[Collected data entries]
>>>>

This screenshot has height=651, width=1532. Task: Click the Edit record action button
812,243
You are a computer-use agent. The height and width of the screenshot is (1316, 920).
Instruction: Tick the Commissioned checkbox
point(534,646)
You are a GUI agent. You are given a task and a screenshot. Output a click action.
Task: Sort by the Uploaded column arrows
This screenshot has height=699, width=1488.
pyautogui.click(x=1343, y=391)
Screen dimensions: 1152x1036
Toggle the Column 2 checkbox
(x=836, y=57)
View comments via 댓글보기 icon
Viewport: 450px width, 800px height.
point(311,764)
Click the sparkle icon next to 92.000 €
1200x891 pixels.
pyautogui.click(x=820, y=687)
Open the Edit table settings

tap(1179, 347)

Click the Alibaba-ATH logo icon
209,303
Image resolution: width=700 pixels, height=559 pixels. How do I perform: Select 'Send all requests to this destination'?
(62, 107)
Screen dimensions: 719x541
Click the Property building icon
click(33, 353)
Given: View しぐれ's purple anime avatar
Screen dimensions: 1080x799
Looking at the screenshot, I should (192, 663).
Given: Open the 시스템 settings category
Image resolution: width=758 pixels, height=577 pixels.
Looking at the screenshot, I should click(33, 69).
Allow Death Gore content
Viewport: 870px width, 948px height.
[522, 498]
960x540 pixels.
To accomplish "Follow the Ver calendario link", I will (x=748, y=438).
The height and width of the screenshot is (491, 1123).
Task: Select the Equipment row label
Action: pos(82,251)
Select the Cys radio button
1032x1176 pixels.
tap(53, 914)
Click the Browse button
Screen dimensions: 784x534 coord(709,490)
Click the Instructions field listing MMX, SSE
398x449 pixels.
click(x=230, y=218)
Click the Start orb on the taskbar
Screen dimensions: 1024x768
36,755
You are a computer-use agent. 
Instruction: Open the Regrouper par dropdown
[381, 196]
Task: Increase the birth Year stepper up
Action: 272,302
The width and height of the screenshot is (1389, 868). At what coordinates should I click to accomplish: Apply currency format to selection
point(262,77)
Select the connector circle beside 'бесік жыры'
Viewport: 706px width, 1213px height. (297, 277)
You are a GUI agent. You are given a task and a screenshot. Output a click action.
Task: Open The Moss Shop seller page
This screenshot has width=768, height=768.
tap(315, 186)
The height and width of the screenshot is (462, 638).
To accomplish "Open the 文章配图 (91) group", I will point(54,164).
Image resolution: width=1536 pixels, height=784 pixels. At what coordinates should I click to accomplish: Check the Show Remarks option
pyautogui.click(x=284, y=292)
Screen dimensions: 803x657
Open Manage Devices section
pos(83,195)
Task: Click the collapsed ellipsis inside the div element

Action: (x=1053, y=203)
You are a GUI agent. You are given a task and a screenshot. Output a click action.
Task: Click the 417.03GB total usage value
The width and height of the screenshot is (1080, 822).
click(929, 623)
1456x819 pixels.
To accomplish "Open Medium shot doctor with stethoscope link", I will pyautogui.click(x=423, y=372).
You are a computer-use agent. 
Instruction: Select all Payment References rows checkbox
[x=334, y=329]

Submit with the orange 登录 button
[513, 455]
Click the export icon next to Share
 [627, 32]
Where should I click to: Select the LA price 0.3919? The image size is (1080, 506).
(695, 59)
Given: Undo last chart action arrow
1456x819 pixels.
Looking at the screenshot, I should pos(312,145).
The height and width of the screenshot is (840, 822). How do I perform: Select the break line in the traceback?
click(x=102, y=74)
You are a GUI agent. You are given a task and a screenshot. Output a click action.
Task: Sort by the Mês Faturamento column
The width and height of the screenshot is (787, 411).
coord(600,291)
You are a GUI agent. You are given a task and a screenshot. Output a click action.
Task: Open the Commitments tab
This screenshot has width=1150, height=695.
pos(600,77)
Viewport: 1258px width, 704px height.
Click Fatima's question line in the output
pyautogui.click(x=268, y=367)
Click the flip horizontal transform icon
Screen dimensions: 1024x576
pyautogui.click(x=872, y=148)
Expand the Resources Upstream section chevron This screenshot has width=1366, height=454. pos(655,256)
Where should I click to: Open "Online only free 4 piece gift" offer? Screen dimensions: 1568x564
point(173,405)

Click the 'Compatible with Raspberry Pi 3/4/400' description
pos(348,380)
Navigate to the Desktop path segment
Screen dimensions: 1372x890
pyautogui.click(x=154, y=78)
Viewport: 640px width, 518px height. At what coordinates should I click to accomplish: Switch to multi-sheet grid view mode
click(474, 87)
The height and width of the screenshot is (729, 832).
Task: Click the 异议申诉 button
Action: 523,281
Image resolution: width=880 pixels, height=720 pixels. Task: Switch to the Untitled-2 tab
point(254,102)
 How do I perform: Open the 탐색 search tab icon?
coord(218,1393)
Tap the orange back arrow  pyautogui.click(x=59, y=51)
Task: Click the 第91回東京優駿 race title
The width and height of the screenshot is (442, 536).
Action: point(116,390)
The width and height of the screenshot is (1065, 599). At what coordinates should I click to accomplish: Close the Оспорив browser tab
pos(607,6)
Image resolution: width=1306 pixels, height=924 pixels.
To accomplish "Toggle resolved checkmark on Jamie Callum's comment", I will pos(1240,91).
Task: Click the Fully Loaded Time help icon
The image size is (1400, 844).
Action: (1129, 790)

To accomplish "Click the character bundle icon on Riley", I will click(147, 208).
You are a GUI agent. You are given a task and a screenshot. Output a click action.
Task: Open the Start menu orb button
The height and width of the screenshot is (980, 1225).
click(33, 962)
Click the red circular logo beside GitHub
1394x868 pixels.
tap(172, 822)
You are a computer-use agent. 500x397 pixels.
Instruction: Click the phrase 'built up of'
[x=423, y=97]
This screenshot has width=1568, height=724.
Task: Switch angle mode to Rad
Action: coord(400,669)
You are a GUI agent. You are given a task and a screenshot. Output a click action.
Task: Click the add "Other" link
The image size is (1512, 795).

<<<<

#### Goal of the exercise
If a line in the records above contains the word "Sort", copy it.

#### Task solution
Task: Sort by the Uploaded column arrows
Task: Sort by the Mês Faturamento column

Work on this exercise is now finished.